Luxury condo sales volume down 3.5% q-o-q in 3Q2024: Huttons Asia
The deluxe condominium market saw a decrease in profits in 3Q2024, according to data gathered by Huttons Asia. In its most current Prestige Report that monitors the high-end residential market, the consultancy states an estimated 55 luxury non-landed homes– which it defines as apartment units placed in the Core Central Region that are sizing from 2,000 sq ft and cost at $5 million and over– were offered in 3Q2024 for $407.7 million. This stands for a 3.5% downturn in transactions volume and a 15.5% decline in sales worth matched up to the 57 deluxe apartment units sold for $482.5 million in 2Q2024.
“Because of the potential modification to the tax standing of some 74,000 non-domiciled tenants in the UK, some of these ultra-wealthy international residents might emigrate to safeguard their properties. The states present involve Dubai, Italy, Singapore and Switzerland,” Yip says.
Nonetheless, the numbers show a substantial improvement contrasted to the 37 luxury condo units sold for $295.8 million that Huttons announced in 3Q2023. At the time, the marketplace was staggering from the April 2023 roll-out of cooling procedures, including an increase in additional buyer’s stamp duty (ABSD) for immigrants to 60%, in addition to an anti-money laundering crackdown in August 2023.
The most significant high-end apartment handle 3Q2024 was the developer sale of a 4,198 sq ft unit at 32 Gilstead for $14.71 million ($3,505 psf). The estate development on Gilstead Road by Kheng Leong Co additionally saw the 2nd and third-largest deals during the quarter. The units marketed are both 4,209 sq ft apartments that fetched $14.65 million ($3,480 psf) and $14.44 million ($3,432 psf) specifically in September.

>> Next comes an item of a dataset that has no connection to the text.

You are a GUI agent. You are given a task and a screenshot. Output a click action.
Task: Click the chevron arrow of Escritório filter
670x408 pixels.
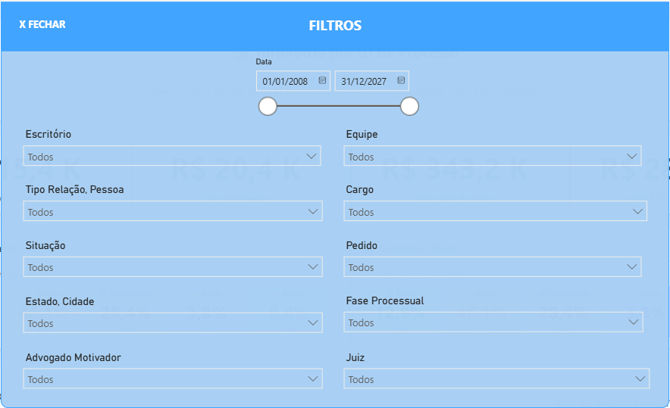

Yip observes that enquiries in the deluxe condo market have increased, with many originating from newly-minted Permanent Homeowners (PRs) and residents that had made an application for their PR or citizenship last year following the hike in ABSD. “A number of them purchased a luxury non-landed home upon approved of their PR or nationality,” he claims.
The Good Class Bungalow (GCB) market also saw a pick-up in action in 3Q2024. An estimated 12 GCBs were sold last quarter, up from 8 GCBs in 2024. The cottages marketed in 3Q2024 fetched an overall of $541.2 million, 80.9% greater q-o-q.
This brings the number of GCB arrangements to 25 for the very first nine months of the year, going beyond the 20 that were estimated to have actually worked out for the entire of 2023. The complete value of GCBs offered to day this year appear at $958.7 million.
In the GCB rental market, the top service offer in 3Q2024 was for a GCB in Chatsworth Park that fetched a monthly lease of $120,000.
Yip indicates that there were 8 luxury non-landed homes settled at $10 million and over in 3Q2024, that is 2 less than the 10 offers visited the recent quarter. “Nonetheless, there were some non-caveated deals like a five-bedroom unit in Hilltops (a freehold luxurious condominium on Cairnhill Circle) which was said to be cost around $13 million,” he proceeds.
Looking ahead of time, Yip thinks sale and rental transactions for the luxury condo market could be higher in 4Q2024, generated by need from ultra-wealthy foreign residents in the UK pursuing to relocate ahead of proposed tax change, featuring the abolishment of a tax obligation regime that provides concessions for occupants with offshore capital.
On a y-o-y basis, luxury condominium sales number is raise 48.6% in 3Q2024, while sales value is up 37.8%. “Activities in the luxury non-landed homes market are back to the pre-cooling actions days,” states Mark Yip, Chief Executive Officer of Huttons Asia.
In the rentals market, the overall ordinary monthly lease of expensive non-landed homes grew 2.7% q-o-q to $14,932. The record adds that there was more interest in four-bedroom deluxe condo units, with the average rental fee for this group growing at a faster pace of 3.6% to hit $18,389 monthly throughout the quarter.
The biggest GCB deal in 3Q2024 was a property in Tanglin Hill that was apparently cost $93.9 million, or $6,198 psf on its land area of 15,150 sq ft.